# Record excerpts:
★ ★ ★ ★ ★

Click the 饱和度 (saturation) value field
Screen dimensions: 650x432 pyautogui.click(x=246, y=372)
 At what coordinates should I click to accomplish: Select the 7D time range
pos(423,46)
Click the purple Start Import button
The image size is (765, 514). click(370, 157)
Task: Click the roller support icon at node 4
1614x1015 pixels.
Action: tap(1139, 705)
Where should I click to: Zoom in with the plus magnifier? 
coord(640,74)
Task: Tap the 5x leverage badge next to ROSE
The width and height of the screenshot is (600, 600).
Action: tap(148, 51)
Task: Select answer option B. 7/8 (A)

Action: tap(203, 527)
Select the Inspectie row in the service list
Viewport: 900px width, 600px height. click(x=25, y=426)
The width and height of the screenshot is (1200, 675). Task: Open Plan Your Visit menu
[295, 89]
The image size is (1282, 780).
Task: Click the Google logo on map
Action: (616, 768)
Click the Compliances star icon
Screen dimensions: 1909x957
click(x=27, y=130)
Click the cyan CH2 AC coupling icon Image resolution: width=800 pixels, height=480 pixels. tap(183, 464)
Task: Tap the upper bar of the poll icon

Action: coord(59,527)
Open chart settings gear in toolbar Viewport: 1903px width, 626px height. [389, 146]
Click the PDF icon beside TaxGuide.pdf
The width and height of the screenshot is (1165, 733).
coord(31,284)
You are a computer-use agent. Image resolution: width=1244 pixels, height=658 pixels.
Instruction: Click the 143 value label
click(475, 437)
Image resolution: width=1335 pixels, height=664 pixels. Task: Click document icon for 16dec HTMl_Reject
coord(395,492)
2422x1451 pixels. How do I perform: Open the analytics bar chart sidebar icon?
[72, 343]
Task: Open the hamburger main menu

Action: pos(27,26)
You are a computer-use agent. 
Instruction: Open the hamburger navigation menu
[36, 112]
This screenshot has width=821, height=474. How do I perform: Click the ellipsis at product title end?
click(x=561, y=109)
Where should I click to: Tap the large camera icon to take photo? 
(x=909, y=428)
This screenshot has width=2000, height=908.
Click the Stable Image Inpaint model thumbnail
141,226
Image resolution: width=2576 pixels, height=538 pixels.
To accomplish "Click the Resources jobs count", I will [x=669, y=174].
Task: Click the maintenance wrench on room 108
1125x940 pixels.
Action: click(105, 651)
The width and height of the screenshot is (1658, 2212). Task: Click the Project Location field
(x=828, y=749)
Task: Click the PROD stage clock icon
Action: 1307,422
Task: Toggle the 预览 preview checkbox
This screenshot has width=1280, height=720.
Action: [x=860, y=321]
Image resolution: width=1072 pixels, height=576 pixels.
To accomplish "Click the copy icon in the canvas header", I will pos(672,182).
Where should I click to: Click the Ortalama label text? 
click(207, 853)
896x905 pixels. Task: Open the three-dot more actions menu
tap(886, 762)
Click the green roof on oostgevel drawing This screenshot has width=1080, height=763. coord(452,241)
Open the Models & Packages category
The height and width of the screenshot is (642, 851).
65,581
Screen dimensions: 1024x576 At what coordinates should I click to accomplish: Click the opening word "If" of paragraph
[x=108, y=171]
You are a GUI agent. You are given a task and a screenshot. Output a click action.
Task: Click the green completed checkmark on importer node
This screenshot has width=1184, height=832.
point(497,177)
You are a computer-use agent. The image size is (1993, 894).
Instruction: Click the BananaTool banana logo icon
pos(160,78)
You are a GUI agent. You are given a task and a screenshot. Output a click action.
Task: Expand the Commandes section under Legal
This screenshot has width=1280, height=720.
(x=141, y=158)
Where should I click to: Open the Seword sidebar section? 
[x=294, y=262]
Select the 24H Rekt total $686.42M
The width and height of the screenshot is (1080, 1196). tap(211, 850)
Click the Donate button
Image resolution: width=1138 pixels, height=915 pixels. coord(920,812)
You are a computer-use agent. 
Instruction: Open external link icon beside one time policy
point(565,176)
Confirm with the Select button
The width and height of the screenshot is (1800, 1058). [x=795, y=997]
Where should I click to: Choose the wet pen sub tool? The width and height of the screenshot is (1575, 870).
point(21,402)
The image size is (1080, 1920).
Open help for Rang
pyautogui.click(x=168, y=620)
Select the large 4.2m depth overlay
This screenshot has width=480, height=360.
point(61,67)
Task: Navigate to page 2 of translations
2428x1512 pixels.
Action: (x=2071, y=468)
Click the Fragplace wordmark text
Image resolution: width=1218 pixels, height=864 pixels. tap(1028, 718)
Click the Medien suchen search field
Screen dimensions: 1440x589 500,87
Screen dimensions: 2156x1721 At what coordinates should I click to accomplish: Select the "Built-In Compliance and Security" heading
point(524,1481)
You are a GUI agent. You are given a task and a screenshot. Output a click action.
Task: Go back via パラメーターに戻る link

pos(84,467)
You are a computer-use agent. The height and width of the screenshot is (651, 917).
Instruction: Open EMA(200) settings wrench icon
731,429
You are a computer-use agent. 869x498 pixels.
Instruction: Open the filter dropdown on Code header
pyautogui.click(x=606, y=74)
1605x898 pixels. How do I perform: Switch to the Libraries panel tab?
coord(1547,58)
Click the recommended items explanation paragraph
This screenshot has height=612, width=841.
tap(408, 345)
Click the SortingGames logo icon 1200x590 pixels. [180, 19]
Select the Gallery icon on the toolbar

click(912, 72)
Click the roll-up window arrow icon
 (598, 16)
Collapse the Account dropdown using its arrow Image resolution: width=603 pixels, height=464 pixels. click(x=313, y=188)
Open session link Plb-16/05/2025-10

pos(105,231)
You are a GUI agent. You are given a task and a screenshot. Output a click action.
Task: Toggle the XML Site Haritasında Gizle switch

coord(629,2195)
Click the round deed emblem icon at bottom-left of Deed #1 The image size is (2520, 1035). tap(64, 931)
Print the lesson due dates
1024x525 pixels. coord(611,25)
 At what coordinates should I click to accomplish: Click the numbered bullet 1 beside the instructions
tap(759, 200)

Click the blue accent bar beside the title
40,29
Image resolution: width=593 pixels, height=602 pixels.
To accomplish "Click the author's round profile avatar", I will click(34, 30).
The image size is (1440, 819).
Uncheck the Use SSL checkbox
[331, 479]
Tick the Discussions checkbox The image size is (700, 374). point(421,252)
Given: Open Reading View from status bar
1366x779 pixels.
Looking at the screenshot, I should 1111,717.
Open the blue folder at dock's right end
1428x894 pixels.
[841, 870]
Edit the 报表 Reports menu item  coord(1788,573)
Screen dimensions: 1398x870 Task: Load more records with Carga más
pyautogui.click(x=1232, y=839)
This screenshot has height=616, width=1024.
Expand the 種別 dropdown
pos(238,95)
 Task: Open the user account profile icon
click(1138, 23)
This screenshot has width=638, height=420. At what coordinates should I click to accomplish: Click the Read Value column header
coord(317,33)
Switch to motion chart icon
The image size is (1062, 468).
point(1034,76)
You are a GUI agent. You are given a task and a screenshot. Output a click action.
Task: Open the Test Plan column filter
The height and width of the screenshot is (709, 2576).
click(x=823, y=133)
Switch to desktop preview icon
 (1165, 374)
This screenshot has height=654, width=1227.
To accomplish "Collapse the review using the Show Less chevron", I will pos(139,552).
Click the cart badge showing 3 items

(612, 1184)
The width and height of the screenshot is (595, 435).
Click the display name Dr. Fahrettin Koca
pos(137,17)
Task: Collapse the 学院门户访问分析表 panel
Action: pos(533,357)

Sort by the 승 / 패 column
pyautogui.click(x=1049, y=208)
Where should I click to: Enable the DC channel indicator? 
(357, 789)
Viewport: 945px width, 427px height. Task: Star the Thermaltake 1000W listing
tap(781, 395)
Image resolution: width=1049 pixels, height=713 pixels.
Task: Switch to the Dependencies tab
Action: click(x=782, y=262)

★ ★ ★ ★ ★

# Prompt:
Your task is to restate, word for word, the lines from the beginning of the records to the line with "Task: Click the roller support icon at node 4", inclusive.

# Answer to the problem:
Click the 饱和度 (saturation) value field
Screen dimensions: 650x432 pyautogui.click(x=246, y=372)
 At what coordinates should I click to accomplish: Select the 7D time range
pos(423,46)
Click the purple Start Import button
The image size is (765, 514). click(370, 157)
Task: Click the roller support icon at node 4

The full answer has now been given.